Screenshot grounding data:

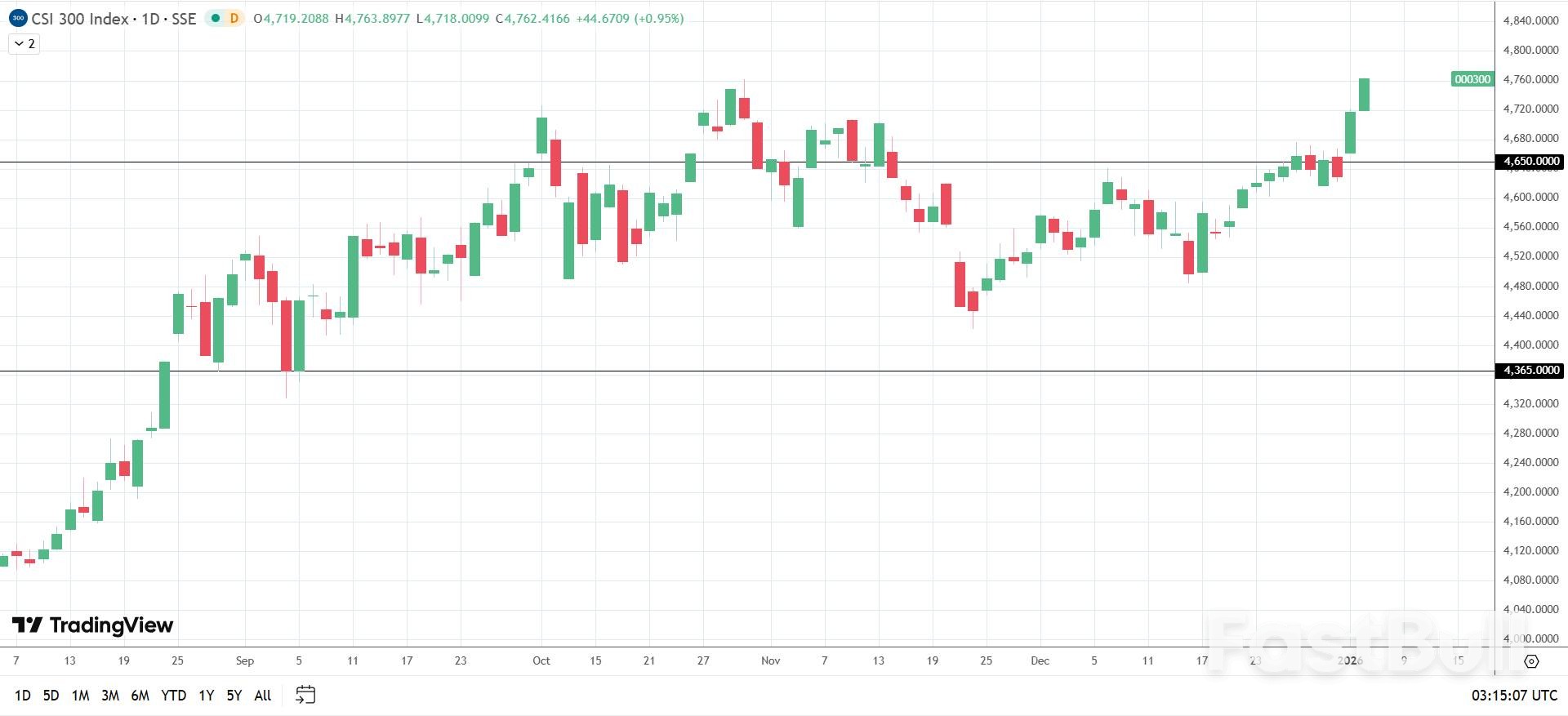The width and height of the screenshot is (1568, 716).
Task: Set the range to 3M
Action: [110, 696]

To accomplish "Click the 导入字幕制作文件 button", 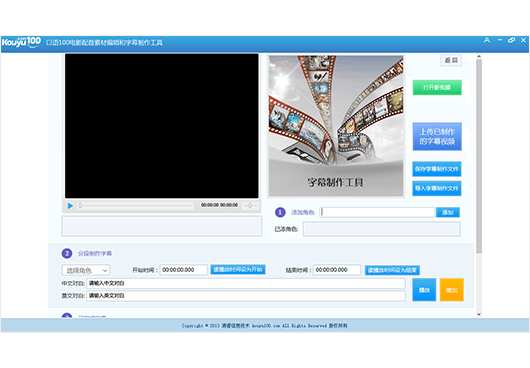I will (x=437, y=189).
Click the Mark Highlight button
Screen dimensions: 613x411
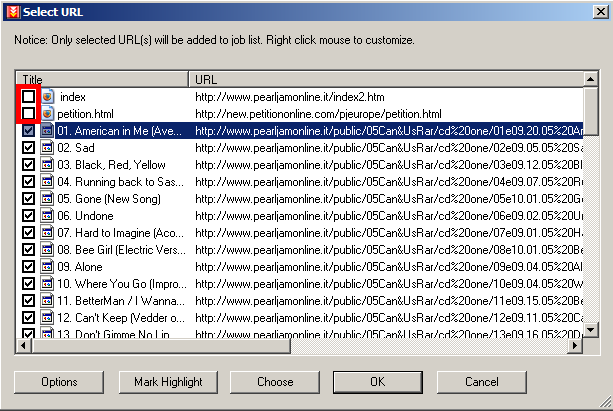click(x=168, y=382)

* _Assigned task_
Reproduce the lines from the line containing "Click the Mark Highlight button" through the end of the records above, exactly and inclusively, omitting pictures.

* _Reply to the exercise_
Click the Mark Highlight button
Screen dimensions: 613x411
click(x=168, y=382)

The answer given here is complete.